The dining room was windowed with sepia photos of a family Carl had never met: his parents’ relatives and their parents’ relatives, Scottish frontiersmen who’d roved the Midwest grasslands. Modern additions of Richard hung between them: Richard in his football jersey, Richard at prom, Richard on the combine.

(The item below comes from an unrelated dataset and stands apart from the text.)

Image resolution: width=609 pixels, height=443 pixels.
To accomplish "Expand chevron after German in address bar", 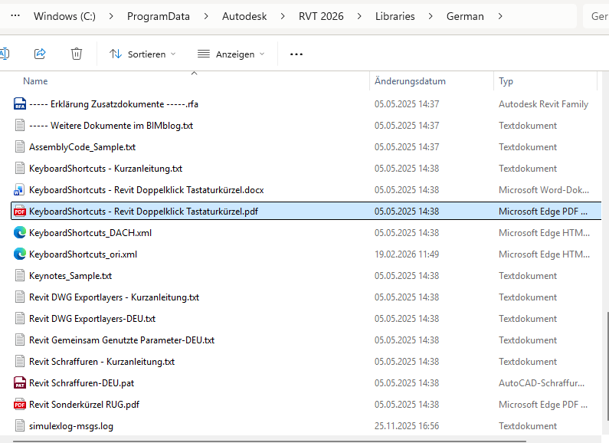I will [501, 16].
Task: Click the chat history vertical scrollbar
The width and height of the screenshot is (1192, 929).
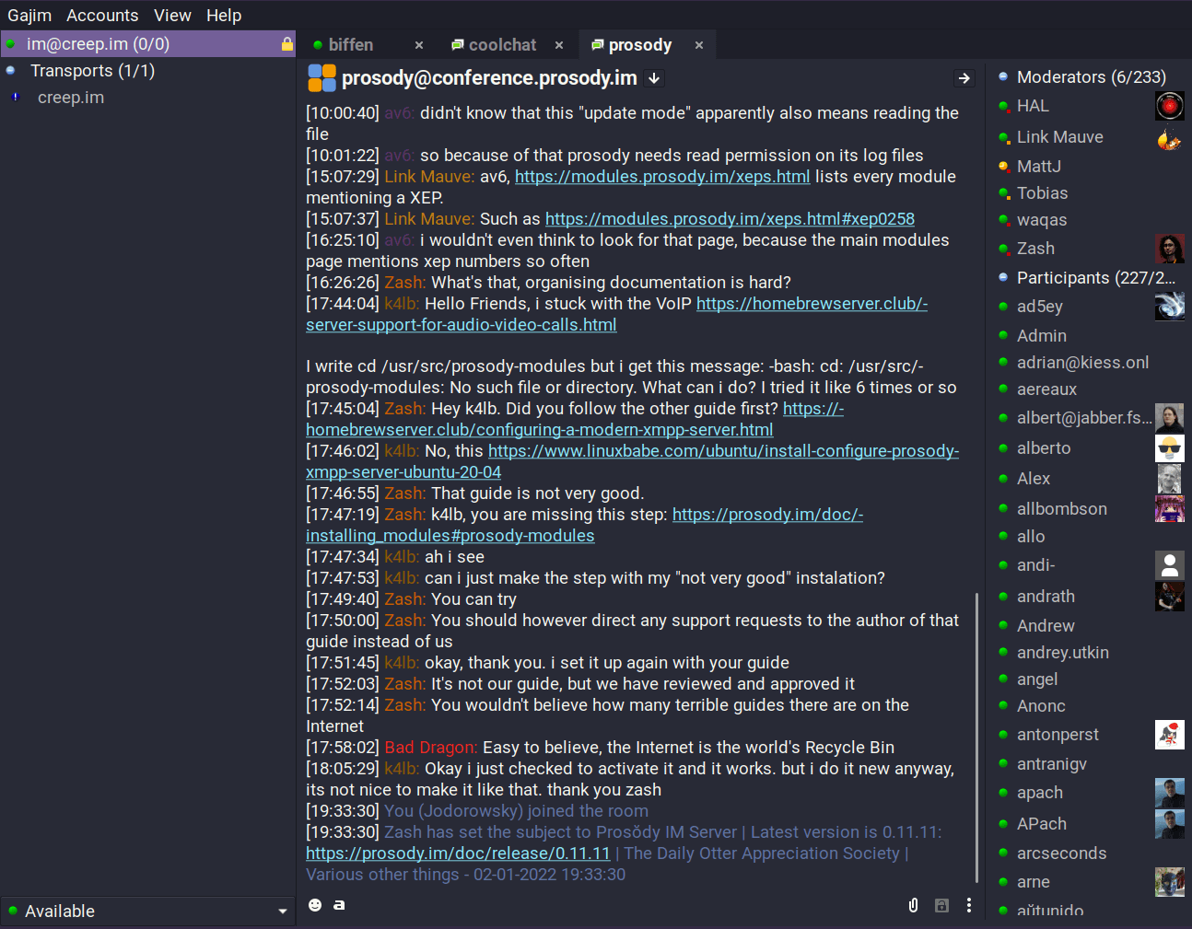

“Make sure the truck isn’t blocking the gate,” the old man continued. “Orr Grain folks need to dig up that silo cap before they build the new one.”

“Tomorrow’s Saturday,” Carl said. “Figured I’d work on Richard’s car.”

“What the hell for?” the man wheezed. He spoke like he had to cough everything out. “You play with cars after we transport hogs.”

“Do we have to talk work at supper?”

The man had a raw face, calloused hands, the nails stained with cog grease.

“Persimmon pudding in the fridge if you want,” his mother said. A dandelion crown of hair bobbed as she gathered plates. “You going to that auto show in Logansport next weekend?”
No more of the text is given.